Quand l'espoir d'un avenir meilleur s’effondre

Parfois, les idéologues libéraux font preuve d’impatience et de brutalité et n’hésitent pas à employer la manière forte pour maintenir ou rétablir l’ordre naturel du marché et la liberté d’entreprendre sans contrainte et sans limite.

Au Chili qui a tenu lieu de laboratoire d’expérimentation pour les Chicago boys formés à l’école de Milton Friedman, le néolibéralisme a été installé grâce à un coup d’Etat militaire, fomenté avec l’aide des USA.  Le système économique mis en place par la dictature du général Pinochet a perduré après la chute de ce dernier : le pouvoir sous toutes ses formes est resté entre les mains d’une petite minorité de grands propriétaires et, malgré la croissance économique et les louanges adressés au pays par la communauté internationale, le mouvement de précarisation et d’appauvrissement de la majorité de la population chilienne s’est poursuivi.

 Mais, dans d’autres circonstances et finalement dans la majorité des cas, il suffit à ces mêmes idéologues, pour parvenir à leur fin, de privatiser par touches successives  l’ensemble des services publics afin d’installer progressivement et insidieusement la classe des possédants aux postes de commande. Et le corps social se métamorphose peu à peu, les liens de solidarité traditionnels se distendent, l’esprit de compétition et le souci de l’efficacité, de la rationalité économique prennent le pas sur tout le reste. Sous les effets conjugués des privatisations, du consumérisme et d’un individualisme grandissant, les digues qui préservent la collectivité des “eaux glacées du calcul égoïste” se fissurent progressivement et finissent par céder. Cette forme lente de dégénérescence du collectif,  qui ne nécessite aucun coup de force, est tout aussi efficace pour instaurer un libéralisme total.   

C’est la voie choisie par les dirigeants français depuis des années. Le libéralisme n’a pas eu besoin de coup d’Etat, il a pénétré dans les têtes et a accentué peu à peu son emprise grâce notamment au renoncement et à la trahison de la gauche gouvernementale.  Progressivement, les acquis sociaux, jugés coûteux et improductifs, sont réduits voire supprimés. Emmanuel Macron poursuit, en l’amplifiant, le travail engagé par ses prédécesseurs dont il est en grande partie le produit ultime, le fruit toxique.

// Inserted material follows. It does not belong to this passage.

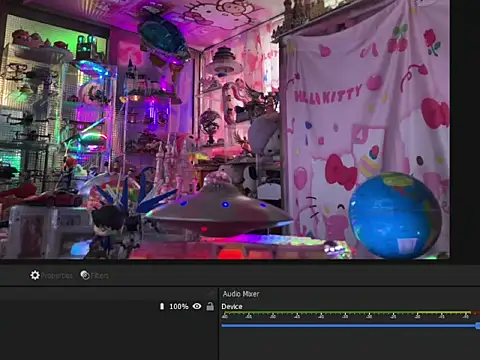This screenshot has width=480, height=360.
Task: Open source Properties via gear icon
Action: coord(35,275)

Quand les institutions, les médias, les grandes entreprises sont entre les mains de quelques grosses fortunes et sont soumis à   l’intelligentsia libérale, la démocratie est automatiquement corrompue, les citoyens sont manipulés et désinformés en permanence ; les élections ne servent plus qu’à légitimer la continuité d’une même politique économique au service d’une petite minorité.

Lorsque le système est en place, que ce soit après un coup d’Etat où à la suite d’un lent processus de dépérissement démocratique, la machine économique peut tourner à plein régime pour engraisser les détenteurs de capitaux et elle dispose d’une formidable inertie du fait de l’interdépendance de l’ensemble des activités économiques. Chaque acteur rentre dans le jeu de la concurrence en étant pris dans d’insolubles contradictions,  espérant au final tirer son épingle du jeu. Le pari sur l’avenir est la pièce maîtresse du jeu du libéralisme. Les populations sont dans une sorte de nasse psychologique, dans une dépendance dont elles n’ont pas vraiment conscience, maintenues dans une forme moderne et améliorée de “servitude volontaire “, espérant sans arrêt un avenir meilleur.  

Mais aujourd’hui, la dégradation accélérée de notre environnement vient bouleverser la donne. L'espoir d'un avenir meilleur s’effondre, la casse écologique va produire des bouleversements encore plus tempétueux que les mécanismes classiques d’appauvrissement.

Un peu partout dans le monde, la détérioration des conditions de vie écologiques des populations vient amplifier le mécontentement résultant de la montée des inégalités.  Les gens ressentent désormais physiquement que le système économique actuel n’est pas viable et qu’il condamne les générations futures. Les révoltes actuelles au Chili, au Liban, en Algérie, et dans bien d’autres pays ( comme en France avec la révolte des gilets jaunes ) ont aussi des causes environnementales. Les luttes sociales et écologiques sont appelées à se multiplier et à s’intensifier conjointement.  

 

Cette  résistance citoyenne qui reste le plus souvent organisée, encadrée, et qui poursuit un objectif collectif louable de préservation des biens  communs doit absolument se développer, elle est de loin préférable à la violence barbare qui ne manquera  pas de survenir, si rien ne change, quand il ne restera plus, dans une terre devenue invivable, que des individus affolés et désorganisés.